§ **Your task**
Please repeat the rows word for word, starting at the line that contains "The image size is (489, 446)." and ending with the last row. Leave the pictures out of your answer.

§ **Input rows**
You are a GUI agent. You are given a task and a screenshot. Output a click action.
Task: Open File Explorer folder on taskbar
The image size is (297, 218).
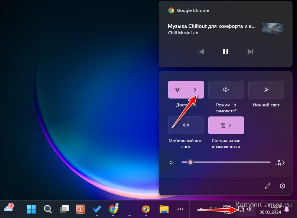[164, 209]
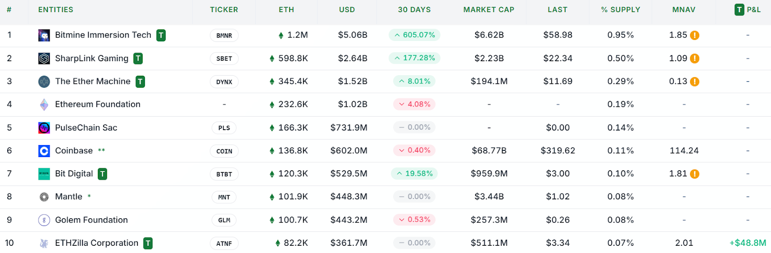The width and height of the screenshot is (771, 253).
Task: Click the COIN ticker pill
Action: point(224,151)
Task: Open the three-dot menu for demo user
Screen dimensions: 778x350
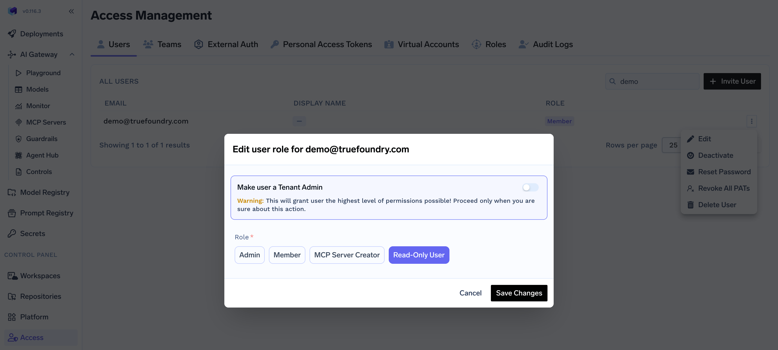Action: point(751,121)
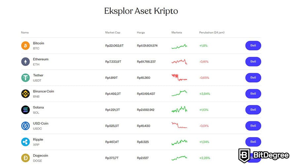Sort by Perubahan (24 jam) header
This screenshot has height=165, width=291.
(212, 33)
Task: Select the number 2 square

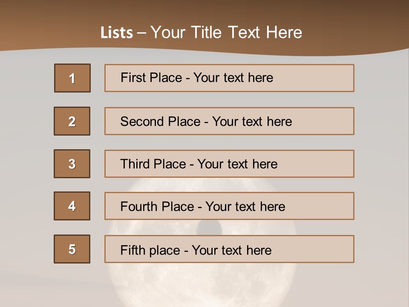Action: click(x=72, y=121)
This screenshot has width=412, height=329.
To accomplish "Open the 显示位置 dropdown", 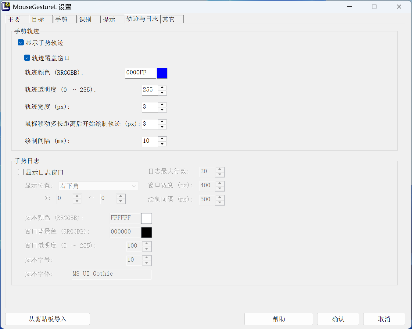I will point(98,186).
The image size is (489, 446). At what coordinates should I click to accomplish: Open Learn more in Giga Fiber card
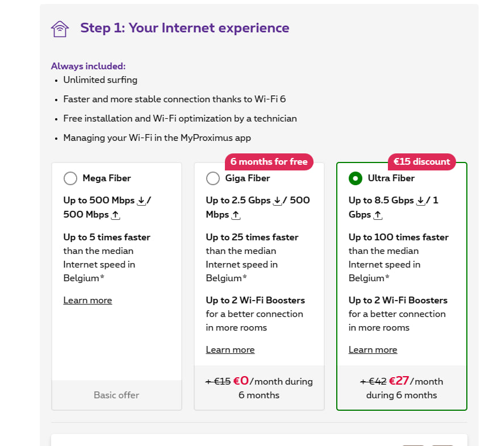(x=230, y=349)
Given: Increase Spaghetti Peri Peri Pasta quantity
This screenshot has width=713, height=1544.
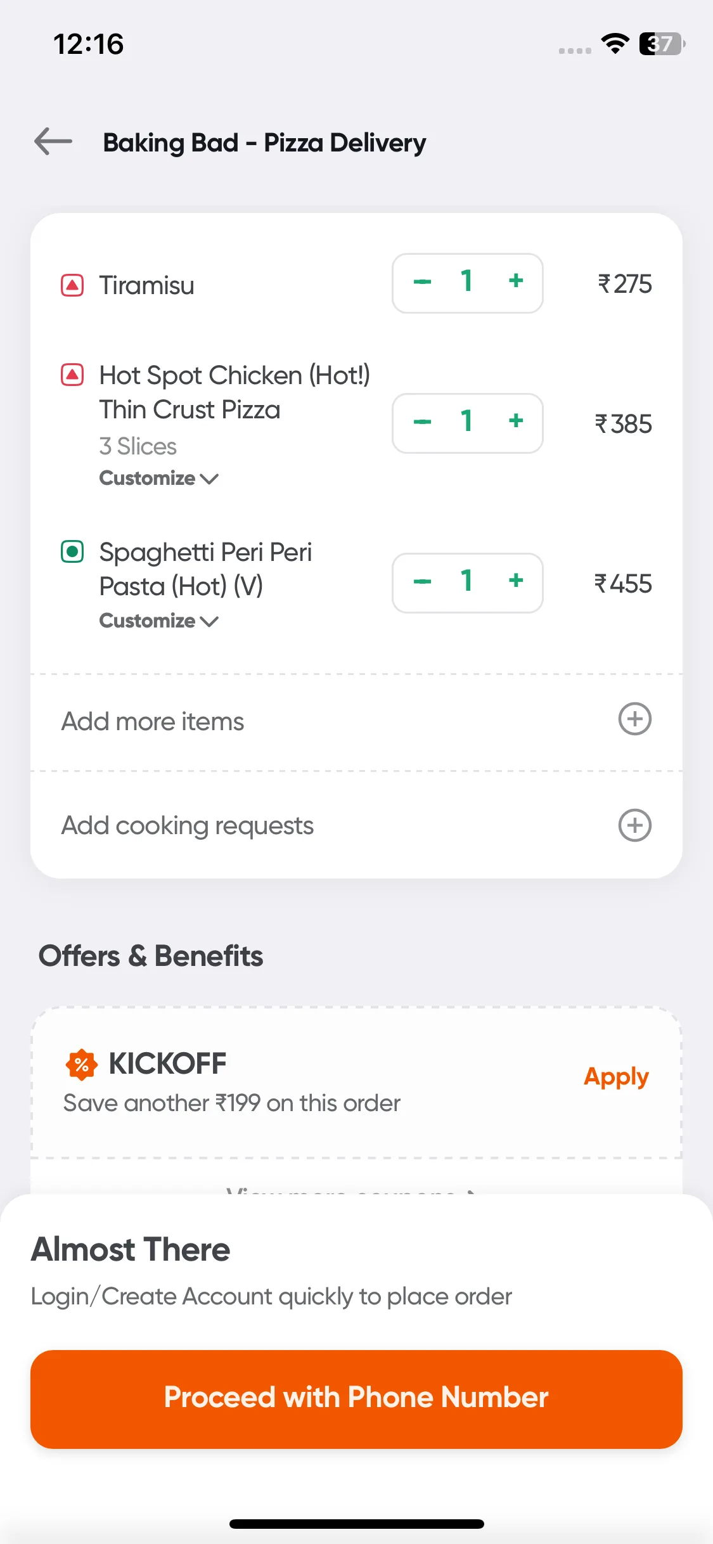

§ **Full response**
The image size is (489, 446). At what coordinates should I click to accomplish: Open Learn more in Giga Fiber card
(x=230, y=349)
Given: Increase Spaghetti Peri Peri Pasta quantity
This screenshot has width=713, height=1544.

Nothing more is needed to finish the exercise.